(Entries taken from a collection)
####
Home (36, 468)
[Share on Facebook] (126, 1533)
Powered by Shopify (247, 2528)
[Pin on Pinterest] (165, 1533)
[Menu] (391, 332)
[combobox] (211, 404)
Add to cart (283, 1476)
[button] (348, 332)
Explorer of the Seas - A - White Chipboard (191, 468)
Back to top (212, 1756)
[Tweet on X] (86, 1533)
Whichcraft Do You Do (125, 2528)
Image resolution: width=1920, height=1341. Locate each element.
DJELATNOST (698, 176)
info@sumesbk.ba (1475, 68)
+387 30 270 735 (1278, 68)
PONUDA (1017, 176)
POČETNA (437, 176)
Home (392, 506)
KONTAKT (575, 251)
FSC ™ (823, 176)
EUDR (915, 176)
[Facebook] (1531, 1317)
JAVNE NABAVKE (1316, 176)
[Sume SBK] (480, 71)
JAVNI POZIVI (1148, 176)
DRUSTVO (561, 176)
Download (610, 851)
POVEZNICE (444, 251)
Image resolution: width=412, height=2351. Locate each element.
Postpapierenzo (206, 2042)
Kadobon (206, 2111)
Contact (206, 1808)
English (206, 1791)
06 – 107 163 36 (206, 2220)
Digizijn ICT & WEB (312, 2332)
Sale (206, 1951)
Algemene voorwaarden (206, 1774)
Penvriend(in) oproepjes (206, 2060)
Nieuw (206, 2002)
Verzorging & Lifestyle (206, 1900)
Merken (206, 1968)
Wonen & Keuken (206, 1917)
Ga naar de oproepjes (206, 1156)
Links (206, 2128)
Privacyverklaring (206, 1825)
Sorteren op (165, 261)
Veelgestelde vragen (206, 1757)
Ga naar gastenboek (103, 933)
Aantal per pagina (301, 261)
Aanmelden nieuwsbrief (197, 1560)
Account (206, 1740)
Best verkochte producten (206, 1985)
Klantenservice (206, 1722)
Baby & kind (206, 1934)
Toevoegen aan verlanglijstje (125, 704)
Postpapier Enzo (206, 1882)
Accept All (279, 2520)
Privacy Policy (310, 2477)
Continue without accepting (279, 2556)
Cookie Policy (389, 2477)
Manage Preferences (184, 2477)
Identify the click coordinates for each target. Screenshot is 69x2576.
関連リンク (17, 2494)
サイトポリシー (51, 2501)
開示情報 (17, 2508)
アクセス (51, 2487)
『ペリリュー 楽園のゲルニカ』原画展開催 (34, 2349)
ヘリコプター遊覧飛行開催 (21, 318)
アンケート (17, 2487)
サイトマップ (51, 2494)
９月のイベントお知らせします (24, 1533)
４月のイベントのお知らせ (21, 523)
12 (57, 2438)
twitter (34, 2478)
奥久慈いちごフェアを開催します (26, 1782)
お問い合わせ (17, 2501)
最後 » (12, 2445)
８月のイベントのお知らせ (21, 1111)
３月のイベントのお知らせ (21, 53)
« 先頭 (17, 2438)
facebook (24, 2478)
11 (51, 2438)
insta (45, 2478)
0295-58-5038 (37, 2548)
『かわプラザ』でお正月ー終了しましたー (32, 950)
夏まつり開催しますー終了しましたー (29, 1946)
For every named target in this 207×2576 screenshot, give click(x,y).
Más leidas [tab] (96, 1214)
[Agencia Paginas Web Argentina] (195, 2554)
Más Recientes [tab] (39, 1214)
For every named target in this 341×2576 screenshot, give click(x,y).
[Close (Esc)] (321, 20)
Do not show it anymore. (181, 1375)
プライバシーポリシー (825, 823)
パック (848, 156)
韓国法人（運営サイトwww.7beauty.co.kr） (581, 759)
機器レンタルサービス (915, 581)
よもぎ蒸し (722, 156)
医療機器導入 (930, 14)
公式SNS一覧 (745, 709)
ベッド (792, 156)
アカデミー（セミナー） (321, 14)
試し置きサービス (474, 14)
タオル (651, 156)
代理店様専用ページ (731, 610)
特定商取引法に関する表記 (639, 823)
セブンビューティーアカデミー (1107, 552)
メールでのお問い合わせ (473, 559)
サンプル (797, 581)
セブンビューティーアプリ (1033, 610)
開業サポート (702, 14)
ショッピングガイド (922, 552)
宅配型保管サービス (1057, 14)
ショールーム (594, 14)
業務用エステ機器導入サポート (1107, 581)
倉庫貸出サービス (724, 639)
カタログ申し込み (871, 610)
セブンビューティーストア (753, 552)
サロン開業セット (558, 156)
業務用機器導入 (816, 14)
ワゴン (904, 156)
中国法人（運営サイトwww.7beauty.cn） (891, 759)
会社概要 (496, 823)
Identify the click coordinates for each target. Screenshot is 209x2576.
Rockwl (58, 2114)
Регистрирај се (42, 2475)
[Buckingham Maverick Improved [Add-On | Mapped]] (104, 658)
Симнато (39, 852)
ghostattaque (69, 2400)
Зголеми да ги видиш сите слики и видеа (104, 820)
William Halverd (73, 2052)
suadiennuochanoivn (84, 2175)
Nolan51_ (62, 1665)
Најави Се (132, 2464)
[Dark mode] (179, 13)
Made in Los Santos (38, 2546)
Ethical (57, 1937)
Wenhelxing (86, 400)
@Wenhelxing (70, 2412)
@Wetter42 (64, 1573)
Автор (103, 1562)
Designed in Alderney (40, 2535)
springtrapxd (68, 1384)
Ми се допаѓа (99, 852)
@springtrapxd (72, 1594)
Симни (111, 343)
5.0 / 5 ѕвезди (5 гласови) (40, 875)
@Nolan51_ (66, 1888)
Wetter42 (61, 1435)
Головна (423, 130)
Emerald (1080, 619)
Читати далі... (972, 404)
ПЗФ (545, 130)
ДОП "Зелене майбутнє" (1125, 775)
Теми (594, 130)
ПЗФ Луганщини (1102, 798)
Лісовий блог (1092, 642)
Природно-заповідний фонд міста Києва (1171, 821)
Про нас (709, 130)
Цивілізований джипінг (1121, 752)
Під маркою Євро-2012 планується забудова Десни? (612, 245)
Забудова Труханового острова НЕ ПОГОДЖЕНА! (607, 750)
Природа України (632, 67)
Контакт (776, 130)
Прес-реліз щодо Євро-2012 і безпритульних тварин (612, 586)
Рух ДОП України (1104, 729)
####
▶ [Activity] Print every entry exactly as written.

▶ [Exercise response]
Home (36, 468)
[Share on Facebook] (126, 1533)
Powered by Shopify (247, 2528)
[Pin on Pinterest] (165, 1533)
[Menu] (391, 332)
[combobox] (211, 404)
Add to cart (283, 1476)
[button] (348, 332)
Explorer of the Seas - A - White Chipboard (191, 468)
Back to top (212, 1756)
[Tweet on X] (86, 1533)
Whichcraft Do You Do (125, 2528)
Image resolution: width=1920, height=1341. Locate each element.
DJELATNOST (698, 176)
info@sumesbk.ba (1475, 68)
+387 30 270 735 (1278, 68)
PONUDA (1017, 176)
POČETNA (437, 176)
Home (392, 506)
KONTAKT (575, 251)
FSC ™ (823, 176)
EUDR (915, 176)
[Facebook] (1531, 1317)
JAVNE NABAVKE (1316, 176)
[Sume SBK] (480, 71)
JAVNI POZIVI (1148, 176)
DRUSTVO (561, 176)
Download (610, 851)
POVEZNICE (444, 251)
Image resolution: width=412, height=2351. Locate each element.
Postpapierenzo (206, 2042)
Kadobon (206, 2111)
Contact (206, 1808)
English (206, 1791)
06 – 107 163 36 (206, 2220)
Digizijn ICT & WEB (312, 2332)
Sale (206, 1951)
Algemene voorwaarden (206, 1774)
Penvriend(in) oproepjes (206, 2060)
Nieuw (206, 2002)
Verzorging & Lifestyle (206, 1900)
Merken (206, 1968)
Wonen & Keuken (206, 1917)
Ga naar de oproepjes (206, 1156)
Links (206, 2128)
Privacyverklaring (206, 1825)
Sorteren op (165, 261)
Veelgestelde vragen (206, 1757)
Ga naar gastenboek (103, 933)
Aantal per pagina (301, 261)
Aanmelden nieuwsbrief (197, 1560)
Account (206, 1740)
Best verkochte producten (206, 1985)
Klantenservice (206, 1722)
Baby & kind (206, 1934)
Toevoegen aan verlanglijstje (125, 704)
Postpapier Enzo (206, 1882)
Accept All (279, 2520)
Privacy Policy (310, 2477)
Continue without accepting (279, 2556)
Cookie Policy (389, 2477)
Manage Preferences (184, 2477)
Identify the click coordinates for each target. Screenshot is 69x2576.
関連リンク (17, 2494)
サイトポリシー (51, 2501)
開示情報 (17, 2508)
アクセス (51, 2487)
『ペリリュー 楽園のゲルニカ』原画展開催 (34, 2349)
ヘリコプター遊覧飛行開催 (21, 318)
アンケート (17, 2487)
サイトマップ (51, 2494)
９月のイベントお知らせします (24, 1533)
４月のイベントのお知らせ (21, 523)
12 (57, 2438)
twitter (34, 2478)
奥久慈いちごフェアを開催します (26, 1782)
お問い合わせ (17, 2501)
最後 » (12, 2445)
８月のイベントのお知らせ (21, 1111)
３月のイベントのお知らせ (21, 53)
« 先頭 (17, 2438)
facebook (24, 2478)
11 (51, 2438)
insta (45, 2478)
0295-58-5038 (37, 2548)
『かわプラザ』でお正月ー終了しましたー (32, 950)
夏まつり開催しますー終了しましたー (29, 1946)
For every named target in this 207×2576 screenshot, give click(x,y).
Más leidas [tab] (96, 1214)
[Agencia Paginas Web Argentina] (195, 2554)
Más Recientes [tab] (39, 1214)
For every named target in this 341×2576 screenshot, give click(x,y).
[Close (Esc)] (321, 20)
Do not show it anymore. (181, 1375)
プライバシーポリシー (825, 823)
パック (848, 156)
韓国法人（運営サイトwww.7beauty.co.kr） (581, 759)
機器レンタルサービス (915, 581)
よもぎ蒸し (722, 156)
医療機器導入 (930, 14)
公式SNS一覧 (745, 709)
ベッド (792, 156)
アカデミー（セミナー） (321, 14)
試し置きサービス (474, 14)
タオル (651, 156)
代理店様専用ページ (731, 610)
特定商取引法に関する表記 (639, 823)
セブンビューティーアカデミー (1107, 552)
メールでのお問い合わせ (473, 559)
サンプル (797, 581)
セブンビューティーアプリ (1033, 610)
開業サポート (702, 14)
ショッピングガイド (922, 552)
宅配型保管サービス (1057, 14)
ショールーム (594, 14)
業務用エステ機器導入サポート (1107, 581)
倉庫貸出サービス (724, 639)
カタログ申し込み (871, 610)
セブンビューティーストア (753, 552)
サロン開業セット (558, 156)
業務用機器導入 (816, 14)
ワゴン (904, 156)
中国法人（運営サイトwww.7beauty.cn） (891, 759)
会社概要 (496, 823)
Identify the click coordinates for each target. Screenshot is 209x2576.
Rockwl (58, 2114)
Регистрирај се (42, 2475)
[Buckingham Maverick Improved [Add-On | Mapped]] (104, 658)
Симнато (39, 852)
ghostattaque (69, 2400)
Зголеми да ги видиш сите слики и видеа (104, 820)
William Halverd (73, 2052)
suadiennuochanoivn (84, 2175)
Nolan51_ (62, 1665)
Најави Се (132, 2464)
[Dark mode] (179, 13)
Made in Los Santos (38, 2546)
Ethical (57, 1937)
Wenhelxing (86, 400)
@Wenhelxing (70, 2412)
@Wetter42 (64, 1573)
Автор (103, 1562)
Designed in Alderney (40, 2535)
springtrapxd (68, 1384)
Ми се допаѓа (99, 852)
@springtrapxd (72, 1594)
Симни (111, 343)
5.0 / 5 ѕвезди (5 гласови) (40, 875)
@Nolan51_ (66, 1888)
Wetter42 (61, 1435)
Головна (423, 130)
Emerald (1080, 619)
Читати далі... (972, 404)
ПЗФ (545, 130)
ДОП "Зелене майбутнє" (1125, 775)
Теми (594, 130)
ПЗФ Луганщини (1102, 798)
Лісовий блог (1092, 642)
Природно-заповідний фонд міста Києва (1171, 821)
Про нас (709, 130)
Цивілізований джипінг (1121, 752)
Під маркою Євро-2012 планується забудова Десни? (612, 245)
Забудова Труханового острова НЕ ПОГОДЖЕНА! (607, 750)
Природа України (632, 67)
Контакт (776, 130)
Прес-реліз щодо Євро-2012 і безпритульних тварин (612, 586)
Рух ДОП України (1104, 729)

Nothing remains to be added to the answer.